Design: Retrospective audit.
Setting: Outpatient diabetes clinic in a tertiary referral teaching hospital, Sydney, NSW.
Study population: 96 patients with type 1 diabetes (mean age, 44.4 [SD, 12.8] years) and 509 patients with type 2 diabetes (mean age, 64.4 [SD, 12.0] years) attending the clinic in 2003, who had undergone formal review of complications.
Main outcome measures: Weight, height, control and treatment of glycaemia, blood pressure and serum lipids, and prevalence of diabetic microvascular complications.
Results: Glycated haemoglobin (HbA1c) was < 7% in 13% of type 1 and 30% of type 2 diabetes patients, and > 8% in 47% and 34%, respectively. 35% of patients with type 1 diabetes and 71% of patients with type 2 diabetes were treated with antihypertensive agents. Of these patients, 29% and 24%, respectively, had blood pressure readings ≤ 130/80 mmHg. Among patients not treated with hypertensive agents, blood pressure readings were ≤ 130/80 mmHg in 60% of type 1 and 38% of type 2 diabetes patients.
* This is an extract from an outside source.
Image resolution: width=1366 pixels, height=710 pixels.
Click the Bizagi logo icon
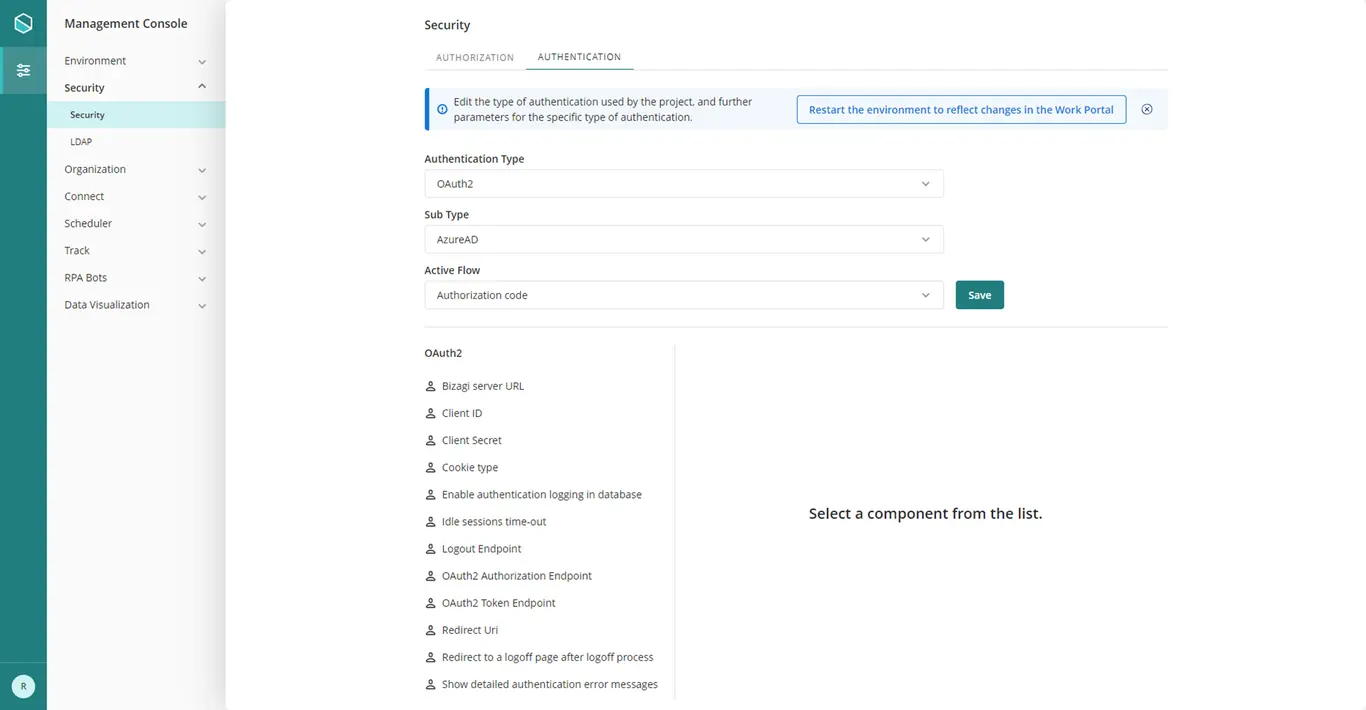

About 30% of patients with type 1 diabetes and 50% of those with type 2 diabetes were being treated with lipid-lowering agents; of these, about 60% had low-density lipoprotein (LDL) cholesterol levels < 2.6 mmol/L. Among patients not treated with lipid-lowering agents, about 40% had LDL cholesterol levels < 2.6 mmol/L. Retinopathy was documented in 52% and 18%, and nephropathy in 9% and 36% of type 1 and type 2 diabetes patients, respectively.
Conclusions: Despite the demonstrated benefits of tight glucose, blood pressure and lipid control in reducing the risk of macrovascular and microvascular complications in type 1 and type 2 diabetes, our results suggest that treatment targets are not being met in a large proportion of patients attending a tertiary referral hospital. Responsible practice suggests that treatment targets and the current means to achieve them should both be examined.